Task input:
[Start of Attachment]

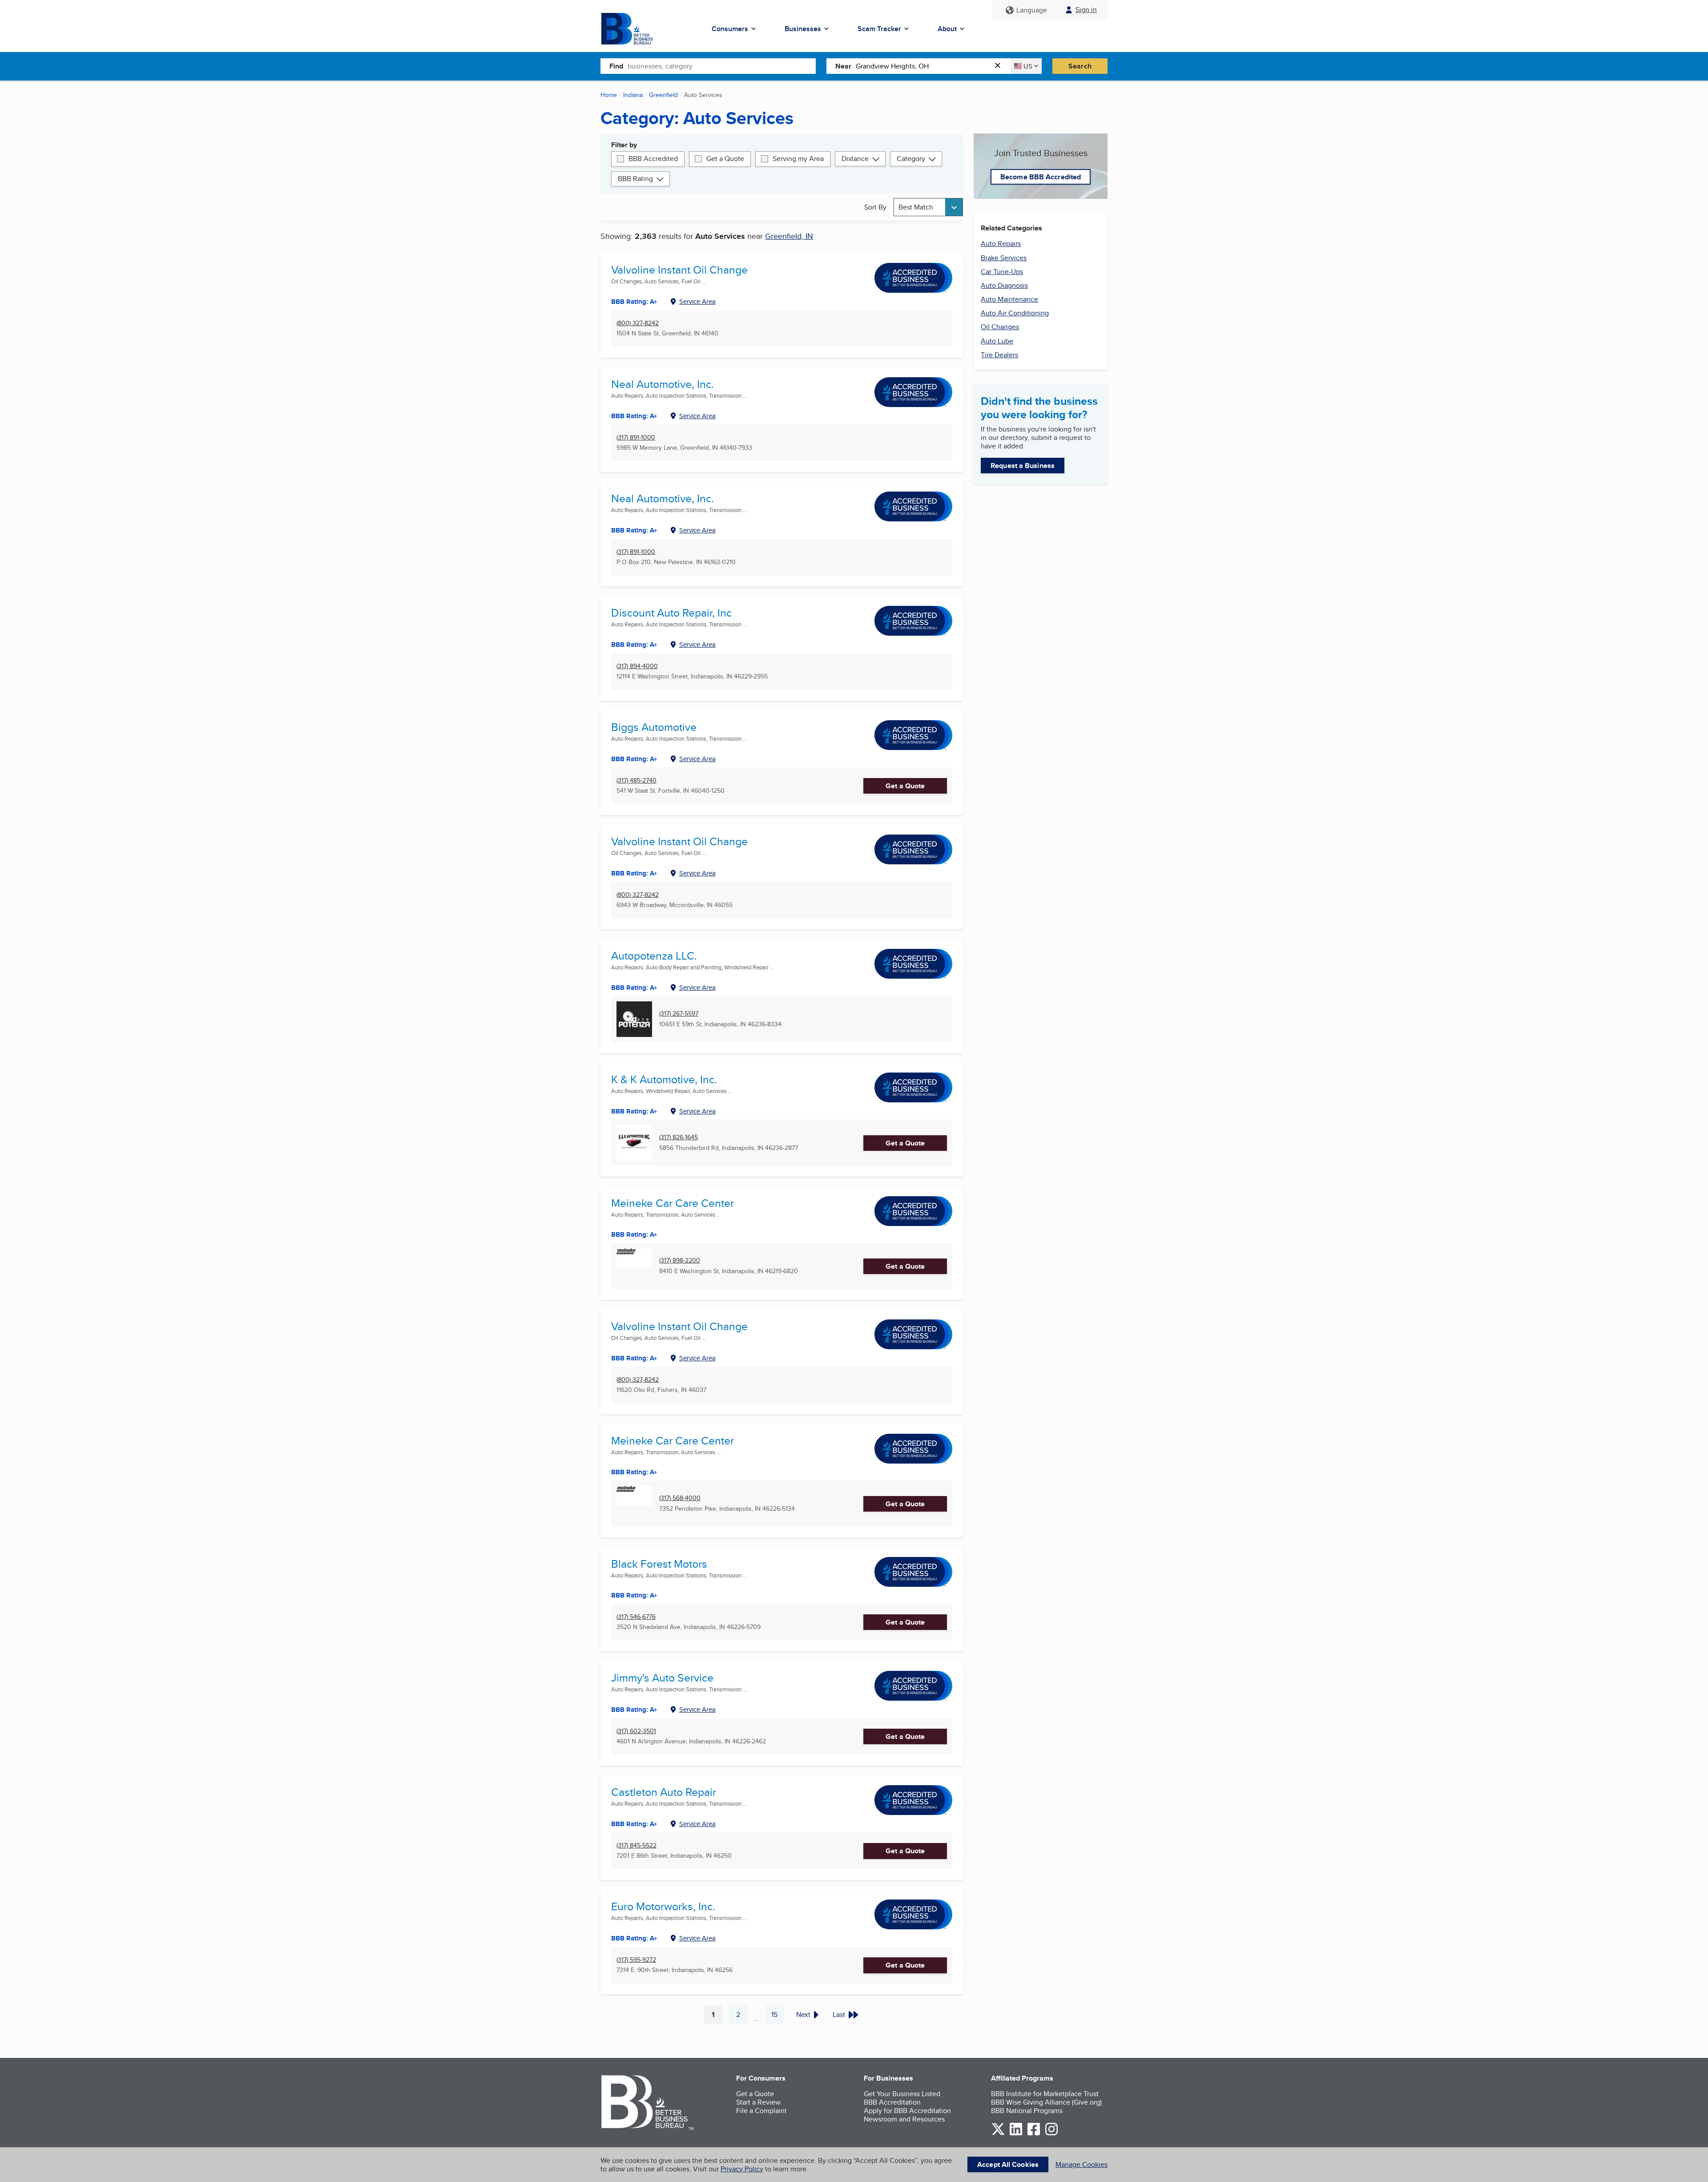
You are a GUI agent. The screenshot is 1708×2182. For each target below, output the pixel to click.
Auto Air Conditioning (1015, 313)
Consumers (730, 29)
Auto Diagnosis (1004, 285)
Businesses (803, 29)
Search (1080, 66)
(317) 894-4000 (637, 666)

[End of Attachment]
[Start of Attachment]

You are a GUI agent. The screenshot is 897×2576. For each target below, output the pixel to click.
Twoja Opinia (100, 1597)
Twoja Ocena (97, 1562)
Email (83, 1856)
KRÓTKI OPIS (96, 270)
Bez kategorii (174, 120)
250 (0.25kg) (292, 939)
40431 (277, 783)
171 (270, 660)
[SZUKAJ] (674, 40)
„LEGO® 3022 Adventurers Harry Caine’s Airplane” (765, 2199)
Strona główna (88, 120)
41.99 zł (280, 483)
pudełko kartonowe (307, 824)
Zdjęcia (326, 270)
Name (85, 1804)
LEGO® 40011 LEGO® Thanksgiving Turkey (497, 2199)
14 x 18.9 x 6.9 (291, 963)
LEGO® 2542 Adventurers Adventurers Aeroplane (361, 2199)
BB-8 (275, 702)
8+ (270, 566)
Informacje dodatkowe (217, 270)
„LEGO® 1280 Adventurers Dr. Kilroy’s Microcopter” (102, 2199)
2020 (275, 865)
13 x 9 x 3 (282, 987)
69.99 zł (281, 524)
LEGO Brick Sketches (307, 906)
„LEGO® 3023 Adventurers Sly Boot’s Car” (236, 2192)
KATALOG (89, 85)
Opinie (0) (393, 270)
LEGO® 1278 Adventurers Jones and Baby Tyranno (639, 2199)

[End of Attachment]
[Start of Attachment]

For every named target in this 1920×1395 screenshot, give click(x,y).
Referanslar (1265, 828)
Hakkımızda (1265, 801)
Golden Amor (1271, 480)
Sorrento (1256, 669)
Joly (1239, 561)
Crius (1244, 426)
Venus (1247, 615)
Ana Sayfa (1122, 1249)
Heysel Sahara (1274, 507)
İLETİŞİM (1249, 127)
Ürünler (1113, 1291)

[End of Attachment]

Taking the records above, retype every line from the one with "You are a GUI agent. The screenshot is 1708×2182." down to the one with "(317) 894-4000 (637, 666)", exactly and with nothing else.

You are a GUI agent. The screenshot is 1708×2182. For each target below, output the pixel to click.
Auto Air Conditioning (1015, 313)
Consumers (730, 29)
Auto Diagnosis (1004, 285)
Businesses (803, 29)
Search (1080, 66)
(317) 894-4000 (637, 666)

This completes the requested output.